There are various order types usable before the 9.30 opening auction (and also before a halted security comes back). We might receive these orders in the Level 2 feed. I guess the traders use those orders to test the market before trading starts. Most of these orders can be cancelled, since there’s no execution.
The Imbalance data is a key feature by the exchange auction engine, and possibly very valuable to traders. It has
- indicative match price, which at 9.30 becomes final match price
- imbalance at that match price
The auction engine looks at all the orders placed and works out an optimal match price to maximize execution volume. Traders would monitor that value published by exchange, and adjust their orders. This adjustment would be implemented in an execution algorithm.
In one major market data provider, there are 20 to 30 million “instruments”, mostly derivatives. Globally there are more than 300,000 stocks on various trading venues, as of 2017.
This site aggregates 300 to 400 “sources”. Each source could be a data feed or a distinct trading venue. For example, Nyse has at least 3 independent trading venues — nyse classic, Arca and Amex.
Required nlg — NYSE operates four exchanges
- Arca: 4 multicast streams
- American: 8 multicast streams
- NYSE classic: 4 multicast streams
- NYSE National? Acquired in 2017, to be relaunched in 2018
A Market (a particular exchange or an instrument) shows its true liquidity upon a Client-market-order. The other types of order are typically market-maker orders, which are (always?) limit orders.
#1 obvious sign of every illiquid product — wide bid/ask.
#2 obvious sign — tiny sizes of quotes (i.e. limit orders)
Now the defining features of a Liquid instrument. Look at EUR/USD…
1) Immediacy — client order is immediately filled. It’s necessary but not sufficient to have a tight bid/ask spread.
2) Resiliency — low-impact.
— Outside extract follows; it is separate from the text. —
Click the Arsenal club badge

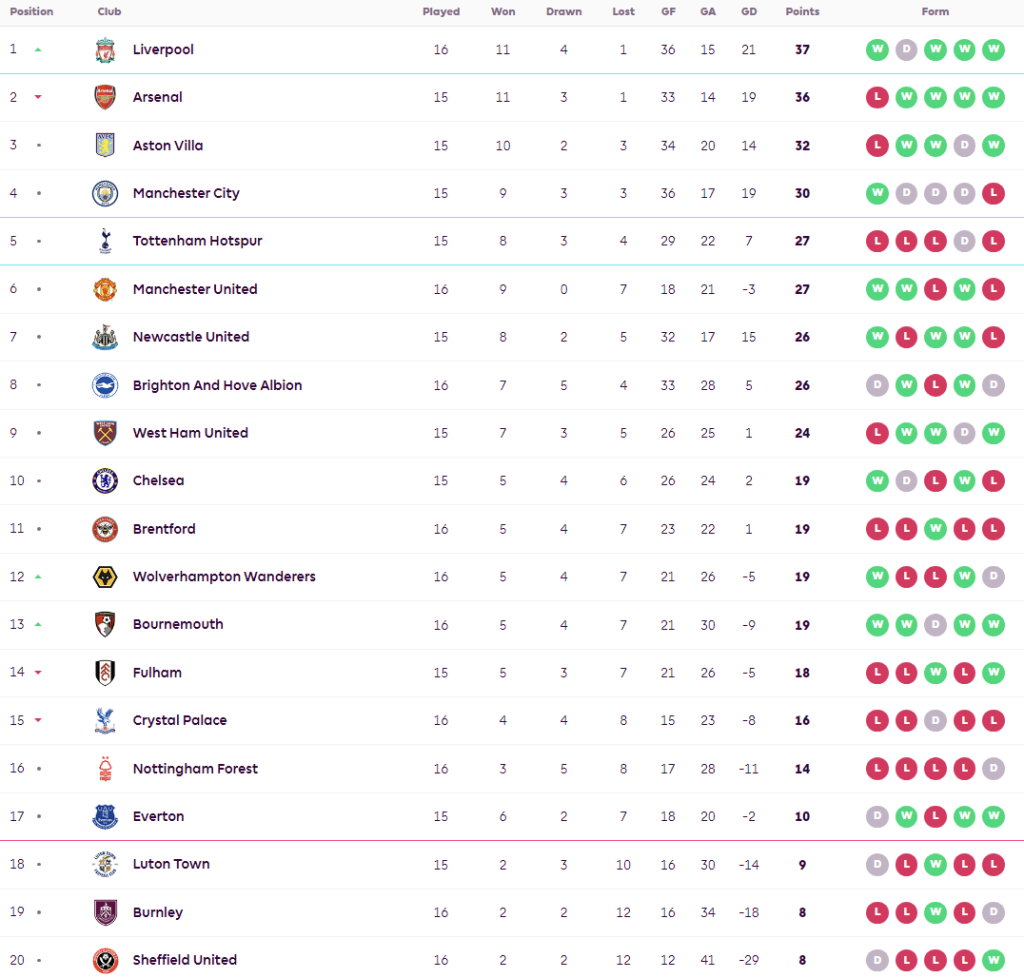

Minimal impact on equilibrium price even in the face of a large trade. Depth of market. If there are relatively large bid/ask volumes close to the best bid/ask, then impact will be low.
2a) strong demand — large bids around mid-price
2b) firm and adequate supply — large offers around mid-price
Even the largest instrument in the world — EUR/USD can show a (temporary) drop in mid-price after a 100mio trade.
Most common Alt Trading Service is the dark pool, often operated by a sell-side bank (GS, Normura etc).
A “transparent” exchange (my own lingo) provides the important task of _price_discovery_. A dark pool doesn’t. It receives the price from the exchanges and executes trades at the mid-quote.
Market order can’t specify a price. You can think of a market buy order as a marketable limit order with price = infinity. Therefore, when a market order hits a limit order, they execute at the limit price. When 2 limit orders cross, they execute at the “earlier” limit price.
Therefore, on the exchange, I believe all trades execute either on the best bid price or best ask. I guess all the mid-quote executions happen on the ATS’s.
Dark pool is required to report trades to the regulator, but often with a few sec longer delay than an exchange.
Dark pool may define special order types beside the standard types like limit orders or market orders.
Forex is quote driven, not order driven. Forex has no exchange. The dominant market is the interbank market. Only limit orders  are used. However, within a private market operated by a single dealer, a “market order” type can be defined. I feel the rules are defined by the operator, rather than some exchange regulator.
 A Forex limit order is kind of fake – unlike the exchange’s guarantee, when you hit a fake limit order that dealer may withdraw it! I believe this is frowned upon by the market operator (often a club of FX banks), so dealers are pressured to avoid this practice. But I guess a dealer may need this “protection” in a fast market.